Mullainathan & Shafir 2013 (Scarcity) — tunneling + bandwidth tax; scarcity consumes cognitive resources for executive function

Claim: Mullainathan and Shafir's 2013 Scarcity, drawing on field and laboratory experiments, establishes two operative claims:

  • Tunneling. Scarcity focuses cognition narrowly on the scarce resource — a "focus dividend" in the short run, with neglect of peripheral concerns and longer-term consequences.
  • Bandwidth tax. Scarcity consumes the cognitive resources otherwise available to executive function, working memory, and impulse control.

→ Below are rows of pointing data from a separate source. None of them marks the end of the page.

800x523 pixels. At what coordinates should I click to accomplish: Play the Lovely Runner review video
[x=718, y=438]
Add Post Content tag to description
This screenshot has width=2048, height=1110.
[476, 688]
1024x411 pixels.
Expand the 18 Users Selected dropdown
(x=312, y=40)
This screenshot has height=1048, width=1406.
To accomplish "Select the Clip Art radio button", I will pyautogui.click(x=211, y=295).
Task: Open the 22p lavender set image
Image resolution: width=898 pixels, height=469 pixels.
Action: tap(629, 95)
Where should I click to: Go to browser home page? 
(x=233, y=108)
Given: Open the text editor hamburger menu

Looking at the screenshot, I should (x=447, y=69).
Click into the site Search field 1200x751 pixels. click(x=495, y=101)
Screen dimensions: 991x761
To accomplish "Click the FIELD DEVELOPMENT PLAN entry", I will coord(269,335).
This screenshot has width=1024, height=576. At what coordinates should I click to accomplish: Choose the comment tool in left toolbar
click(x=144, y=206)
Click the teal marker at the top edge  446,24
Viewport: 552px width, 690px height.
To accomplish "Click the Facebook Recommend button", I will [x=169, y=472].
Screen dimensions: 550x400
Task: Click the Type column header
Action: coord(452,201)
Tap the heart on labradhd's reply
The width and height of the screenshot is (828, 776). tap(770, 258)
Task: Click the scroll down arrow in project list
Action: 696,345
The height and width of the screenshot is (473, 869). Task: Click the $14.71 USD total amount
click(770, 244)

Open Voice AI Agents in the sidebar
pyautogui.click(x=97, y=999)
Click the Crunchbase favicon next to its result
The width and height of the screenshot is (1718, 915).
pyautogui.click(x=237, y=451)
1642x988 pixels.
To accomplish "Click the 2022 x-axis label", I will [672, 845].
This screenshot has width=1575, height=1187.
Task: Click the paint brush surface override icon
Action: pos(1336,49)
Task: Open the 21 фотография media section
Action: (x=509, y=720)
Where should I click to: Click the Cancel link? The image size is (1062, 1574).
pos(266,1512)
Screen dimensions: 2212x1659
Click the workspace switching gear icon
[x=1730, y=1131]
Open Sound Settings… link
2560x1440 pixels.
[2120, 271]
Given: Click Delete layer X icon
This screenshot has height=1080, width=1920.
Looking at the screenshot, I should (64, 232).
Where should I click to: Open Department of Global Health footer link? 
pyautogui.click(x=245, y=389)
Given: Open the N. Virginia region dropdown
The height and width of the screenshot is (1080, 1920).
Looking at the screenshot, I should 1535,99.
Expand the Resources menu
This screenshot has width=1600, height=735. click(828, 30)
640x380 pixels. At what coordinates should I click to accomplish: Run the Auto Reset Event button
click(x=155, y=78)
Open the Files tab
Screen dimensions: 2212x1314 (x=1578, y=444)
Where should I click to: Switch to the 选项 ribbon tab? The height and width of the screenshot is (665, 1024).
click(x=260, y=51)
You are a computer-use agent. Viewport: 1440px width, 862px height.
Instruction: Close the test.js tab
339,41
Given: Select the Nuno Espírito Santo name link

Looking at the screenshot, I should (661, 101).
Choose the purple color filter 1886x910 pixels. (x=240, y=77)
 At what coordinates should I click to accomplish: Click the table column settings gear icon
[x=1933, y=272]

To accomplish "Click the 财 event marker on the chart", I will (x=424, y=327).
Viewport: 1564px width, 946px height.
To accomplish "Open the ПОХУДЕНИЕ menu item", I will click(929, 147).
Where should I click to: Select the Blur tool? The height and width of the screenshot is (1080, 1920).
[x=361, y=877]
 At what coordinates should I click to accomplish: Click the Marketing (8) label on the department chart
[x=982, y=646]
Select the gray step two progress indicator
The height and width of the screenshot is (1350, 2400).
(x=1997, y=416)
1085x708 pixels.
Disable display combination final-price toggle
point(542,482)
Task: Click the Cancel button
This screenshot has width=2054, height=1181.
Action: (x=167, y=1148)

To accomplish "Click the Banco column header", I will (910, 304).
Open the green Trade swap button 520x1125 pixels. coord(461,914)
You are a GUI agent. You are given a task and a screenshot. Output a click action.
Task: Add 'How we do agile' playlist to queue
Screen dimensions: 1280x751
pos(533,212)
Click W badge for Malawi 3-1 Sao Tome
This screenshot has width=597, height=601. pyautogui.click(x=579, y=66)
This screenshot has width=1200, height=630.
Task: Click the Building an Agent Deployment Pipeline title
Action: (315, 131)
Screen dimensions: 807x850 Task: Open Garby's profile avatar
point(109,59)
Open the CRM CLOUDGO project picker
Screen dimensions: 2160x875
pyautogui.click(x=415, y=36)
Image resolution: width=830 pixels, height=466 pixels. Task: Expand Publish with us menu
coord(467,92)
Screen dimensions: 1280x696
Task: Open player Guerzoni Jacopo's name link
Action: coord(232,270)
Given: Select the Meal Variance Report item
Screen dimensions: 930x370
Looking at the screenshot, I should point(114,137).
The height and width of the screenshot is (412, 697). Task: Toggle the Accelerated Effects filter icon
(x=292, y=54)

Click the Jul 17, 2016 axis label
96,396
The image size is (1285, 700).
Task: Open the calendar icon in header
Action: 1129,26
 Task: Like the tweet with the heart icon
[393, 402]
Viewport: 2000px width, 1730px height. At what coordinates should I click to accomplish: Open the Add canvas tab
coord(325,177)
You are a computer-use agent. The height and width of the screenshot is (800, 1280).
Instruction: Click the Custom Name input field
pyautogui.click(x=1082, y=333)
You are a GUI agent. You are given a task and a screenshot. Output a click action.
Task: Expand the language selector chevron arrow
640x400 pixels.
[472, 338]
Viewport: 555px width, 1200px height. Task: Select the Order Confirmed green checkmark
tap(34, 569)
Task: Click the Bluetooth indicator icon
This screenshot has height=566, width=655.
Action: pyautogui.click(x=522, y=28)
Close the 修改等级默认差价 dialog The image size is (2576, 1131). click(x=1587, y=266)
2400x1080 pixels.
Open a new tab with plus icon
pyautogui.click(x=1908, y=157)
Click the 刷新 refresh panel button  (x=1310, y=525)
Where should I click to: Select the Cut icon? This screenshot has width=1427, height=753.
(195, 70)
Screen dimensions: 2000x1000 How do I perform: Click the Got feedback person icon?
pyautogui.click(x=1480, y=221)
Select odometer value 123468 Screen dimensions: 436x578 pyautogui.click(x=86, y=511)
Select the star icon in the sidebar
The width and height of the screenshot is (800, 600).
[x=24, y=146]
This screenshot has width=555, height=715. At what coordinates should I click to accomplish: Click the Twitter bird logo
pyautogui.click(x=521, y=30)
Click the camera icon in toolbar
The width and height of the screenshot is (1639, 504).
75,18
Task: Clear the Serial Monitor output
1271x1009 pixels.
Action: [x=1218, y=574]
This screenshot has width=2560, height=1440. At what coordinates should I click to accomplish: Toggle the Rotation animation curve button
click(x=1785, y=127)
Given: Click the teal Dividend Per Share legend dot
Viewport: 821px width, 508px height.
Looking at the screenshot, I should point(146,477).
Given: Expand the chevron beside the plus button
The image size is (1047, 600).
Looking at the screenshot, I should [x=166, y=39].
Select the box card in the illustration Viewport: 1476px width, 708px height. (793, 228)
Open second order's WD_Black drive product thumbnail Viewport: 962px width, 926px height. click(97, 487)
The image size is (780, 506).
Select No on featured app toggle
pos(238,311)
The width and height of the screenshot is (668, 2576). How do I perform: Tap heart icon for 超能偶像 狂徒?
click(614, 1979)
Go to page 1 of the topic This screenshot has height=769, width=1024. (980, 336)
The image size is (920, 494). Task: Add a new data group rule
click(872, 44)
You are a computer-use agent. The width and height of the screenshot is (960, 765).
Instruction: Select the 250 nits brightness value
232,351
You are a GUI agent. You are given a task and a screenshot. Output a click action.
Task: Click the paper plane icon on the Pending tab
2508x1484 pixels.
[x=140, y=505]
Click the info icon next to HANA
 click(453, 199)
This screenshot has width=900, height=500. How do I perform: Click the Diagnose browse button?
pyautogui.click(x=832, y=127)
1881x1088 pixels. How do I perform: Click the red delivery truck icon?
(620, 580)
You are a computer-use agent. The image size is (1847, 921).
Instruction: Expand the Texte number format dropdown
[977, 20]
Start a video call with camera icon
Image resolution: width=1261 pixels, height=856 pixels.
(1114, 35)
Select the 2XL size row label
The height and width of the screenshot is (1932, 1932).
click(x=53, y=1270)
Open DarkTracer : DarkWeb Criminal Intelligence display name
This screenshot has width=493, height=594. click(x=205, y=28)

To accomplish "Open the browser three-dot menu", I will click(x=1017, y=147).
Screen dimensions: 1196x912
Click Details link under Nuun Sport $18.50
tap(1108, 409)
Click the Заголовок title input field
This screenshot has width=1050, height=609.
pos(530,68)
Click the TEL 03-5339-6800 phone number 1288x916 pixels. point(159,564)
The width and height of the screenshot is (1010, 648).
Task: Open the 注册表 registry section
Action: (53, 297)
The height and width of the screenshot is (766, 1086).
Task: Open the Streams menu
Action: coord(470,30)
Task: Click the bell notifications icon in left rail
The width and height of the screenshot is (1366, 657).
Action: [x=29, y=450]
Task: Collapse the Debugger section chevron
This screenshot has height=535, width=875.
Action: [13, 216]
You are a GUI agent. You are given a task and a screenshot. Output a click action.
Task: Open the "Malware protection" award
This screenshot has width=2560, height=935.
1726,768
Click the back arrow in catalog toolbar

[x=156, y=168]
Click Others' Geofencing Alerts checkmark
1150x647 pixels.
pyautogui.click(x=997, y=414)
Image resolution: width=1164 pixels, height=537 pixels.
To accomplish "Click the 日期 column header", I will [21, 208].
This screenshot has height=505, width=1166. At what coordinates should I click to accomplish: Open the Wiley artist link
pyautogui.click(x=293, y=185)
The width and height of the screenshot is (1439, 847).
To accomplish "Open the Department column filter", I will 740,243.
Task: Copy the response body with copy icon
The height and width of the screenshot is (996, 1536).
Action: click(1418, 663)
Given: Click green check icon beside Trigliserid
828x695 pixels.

Source: Mullainathan, S., & Shafir, E. (2013). Scarcity: Why Having Too Little Means So Much. Times Books.

Confidence: Verified for general population; directional for GC owners (no published bandwidth-tax study specifically on construction owner-operators).

For Candid: For a GC two weeks out from a payroll run, with a slow-paying owner and a sub demanding payment, the bandwidth available to evaluate a strategic 12-month marketing engagement is empirically depleted. This is not a defect of the buyer; it is the predictable cognitive state of someone managing acute resource scarcity.

Operational consequences:

  • Long, complex proposals fail. Short, scannable ones land. (Not a stylistic preference — a literal bandwidth constraint.)
  • Cold outreach during cash-tight cycle weeks gets disproportionate "no thanks" responses that have nothing to do with the pitch quality.
  • Payment terms aligned with the GC's own draw cycle ([[rule-payment-terms-aligned-with-gc-draw-cycle]]) reduce scarcity-cognitive friction without changing total revenue.

Empirical anchor: [[mani-et-al-2013-sugarcane-farmers-cognitive-test]].